Of these, Ambedkar gave priority to The Buddha and His Dhamma – an unfair but tactical choice he was forced to make. Even to publish this opus, he sent out several letters seeking financial assistance including a few to MR Masani, chairman of Tata Industries Ltd. In a reminder on 17 March 1956, Ambedkar says, “I’m dreadfully in a hurry and if Mr Tata refuses my request I’d like to go with my bowl to another door.”

After assuring themselves that a book on the Buddha might not be “controversial”, on 1 May 1956, the Sir Dorabji Tata Trust sanctioned Rs 3,000. Needing another Rs 20,000 to cover printing expenses, Ambedkar, swallowing his pride, wrote to Nehru on 15 September 1956, asking “if the Government of India could purchase 500 copies for distribution among the various libraries and among the many scholars whom it is inviting during the course of this year for the celebration of Buddha’s 2,500 years’ anniversary.”

Nehru replied to Ambedkar the next day saying that the sum set aside for publications related to Buddha Jayanti had been exhausted, and that he should approach S Radhakrishnan, then vice-president of India and chairman of the Buddha Jayanti Committee – that had thoughtfully excluded Ambedkar, the greatest living champion of Buddhism. Nehru also offered some business advice to his former law minister: “I might suggest that your books might be on sale in Delhi and elsewhere at the time of Buddha Jayanti celebrations when many people may come from abroad. It might find a good sale then.”

Radhakrishnan is said to have informed Ambedkar on phone about his inability to help him.
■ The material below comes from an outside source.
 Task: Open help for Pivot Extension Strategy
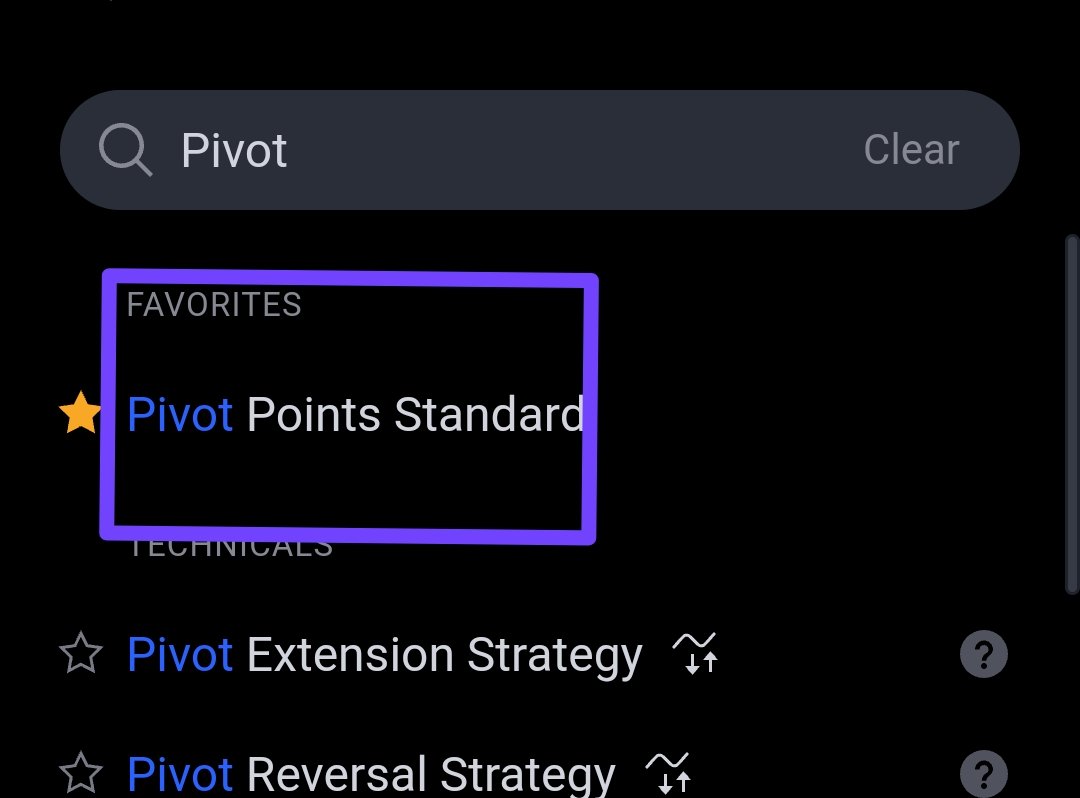point(984,654)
The Buddha and His Dhamma could not be published till after Ambedkar’s passing, by Siddharth College Publications in 1957. Nearly half of Ambedkar’s writings have been published posthumously as part of Dr Babasaheb Ambedkar: Writings and Speeches volumes, known as BAWS, by the Maharashtra government since 1979.

Our inagural Dalit History Fellowship, that started on the day that marks Bhimrao Ramji Ambedkar’s birth, befittingly culminates on the chosen day of his rebirth, of embracing “a new life”, the day of conversion to Buddhism, of exiting the world of caste and embracing the idea of equality, when over half a million people participated in a bloodless battle for “the reclamation of their human personality”.

The abhang by Tukaram that frames this little history, and a future to come, adorned the masthead of Mooknayak (launched on 31 January 1920), the first of four newspapers Ambedkar founded. The first line of the second stanza, नव्हे जगी कोणी मुकीयांचा जाण – navhe jaagi koni mukiiyaanchi jaana – features the word mukiiyaanchi, from which Ambedkar arrived at the name of his fortnightly, Mooknayak.

Image credit: Vijay Surwade.

On its centennial last year, I tracked down the full abhang on the internet, and sent it to Rohan Kamble (Delhi University PhD scholar and a former intern at Navayana) on WhatsApp, urging him to tell me its meaning. He worked on it for some days, and I tinkered with the translation, goading it towards songness.

तुका म्हणे मना समर्थासी गाठी
घालावी हे मांडी थोप टु नि

Says Tuka, when confronted with a nemesis
Slap your thighs, put up a fight

These tongues – Ankit Kawade, Arul Muthu Kumaran, Babasaheb Kambale, Chandrabhan P Yadav, Ishita Roy, Mahitosh Mandal, Meera Jatav and Murugan V – speak without fear. Listen.